Rewrite the material starting at the line that contains "coordinates (652, 60)." and ending at the line that contains "Image resolution: width=1280", with "Identify the location of" changed to "Give the position of" and nothing else altered.

> _Listed records_:

□ □ □

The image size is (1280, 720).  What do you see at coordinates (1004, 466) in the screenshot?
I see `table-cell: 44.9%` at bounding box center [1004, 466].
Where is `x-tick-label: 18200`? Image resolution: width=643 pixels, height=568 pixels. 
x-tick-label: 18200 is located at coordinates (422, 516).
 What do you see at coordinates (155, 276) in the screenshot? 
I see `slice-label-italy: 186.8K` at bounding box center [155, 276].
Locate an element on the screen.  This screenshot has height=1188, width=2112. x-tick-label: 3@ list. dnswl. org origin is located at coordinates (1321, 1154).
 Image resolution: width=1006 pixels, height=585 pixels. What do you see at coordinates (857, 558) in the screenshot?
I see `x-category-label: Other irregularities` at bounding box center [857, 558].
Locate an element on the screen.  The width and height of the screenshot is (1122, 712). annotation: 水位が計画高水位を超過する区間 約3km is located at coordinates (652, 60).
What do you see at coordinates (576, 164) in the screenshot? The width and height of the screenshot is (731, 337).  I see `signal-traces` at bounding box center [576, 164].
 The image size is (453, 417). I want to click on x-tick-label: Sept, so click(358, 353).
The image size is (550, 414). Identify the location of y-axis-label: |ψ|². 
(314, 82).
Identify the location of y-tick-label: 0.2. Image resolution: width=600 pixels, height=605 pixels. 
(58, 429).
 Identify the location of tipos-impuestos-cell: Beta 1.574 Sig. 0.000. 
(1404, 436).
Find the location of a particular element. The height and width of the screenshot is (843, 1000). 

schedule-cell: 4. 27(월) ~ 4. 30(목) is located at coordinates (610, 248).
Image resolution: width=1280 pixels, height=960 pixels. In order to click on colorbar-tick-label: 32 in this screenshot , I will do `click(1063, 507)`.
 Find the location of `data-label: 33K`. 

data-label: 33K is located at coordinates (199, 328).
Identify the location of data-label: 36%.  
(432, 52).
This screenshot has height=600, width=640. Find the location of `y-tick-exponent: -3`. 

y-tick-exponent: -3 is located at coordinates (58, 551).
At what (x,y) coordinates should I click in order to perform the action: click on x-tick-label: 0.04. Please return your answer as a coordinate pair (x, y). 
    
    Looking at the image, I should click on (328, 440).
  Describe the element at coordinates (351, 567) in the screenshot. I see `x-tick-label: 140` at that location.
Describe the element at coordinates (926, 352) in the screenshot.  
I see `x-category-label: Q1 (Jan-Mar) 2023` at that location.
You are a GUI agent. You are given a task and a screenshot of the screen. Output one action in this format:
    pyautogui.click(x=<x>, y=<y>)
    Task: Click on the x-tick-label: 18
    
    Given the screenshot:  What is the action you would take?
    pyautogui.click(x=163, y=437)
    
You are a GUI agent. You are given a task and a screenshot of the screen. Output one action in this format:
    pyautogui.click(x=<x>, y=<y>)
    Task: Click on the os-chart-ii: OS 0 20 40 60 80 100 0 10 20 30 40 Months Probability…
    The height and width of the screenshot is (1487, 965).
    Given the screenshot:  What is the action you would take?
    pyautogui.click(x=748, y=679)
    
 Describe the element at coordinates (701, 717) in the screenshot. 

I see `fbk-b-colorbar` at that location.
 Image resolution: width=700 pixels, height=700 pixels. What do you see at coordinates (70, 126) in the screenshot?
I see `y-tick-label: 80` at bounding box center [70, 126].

□ □ □

> _Task response_:
Locate an element on the screen.  The width and height of the screenshot is (1122, 712). annotation: 水位が計画高水位を超過する区間 約3km is located at coordinates (652, 60).
What do you see at coordinates (576, 164) in the screenshot? The width and height of the screenshot is (731, 337).  I see `signal-traces` at bounding box center [576, 164].
 The image size is (453, 417). I want to click on x-tick-label: Sept, so click(358, 353).
The image size is (550, 414). Give the position of y-axis-label: |ψ|². 
(314, 82).
Give the position of y-tick-label: 0.2. Image resolution: width=600 pixels, height=605 pixels. 
(58, 429).
 Give the position of tipos-impuestos-cell: Beta 1.574 Sig. 0.000. 
(1404, 436).
Find the location of a particular element. The height and width of the screenshot is (843, 1000). 

schedule-cell: 4. 27(월) ~ 4. 30(목) is located at coordinates (610, 248).
Image resolution: width=1280 pixels, height=960 pixels. In order to click on colorbar-tick-label: 32 in this screenshot , I will do `click(1063, 507)`.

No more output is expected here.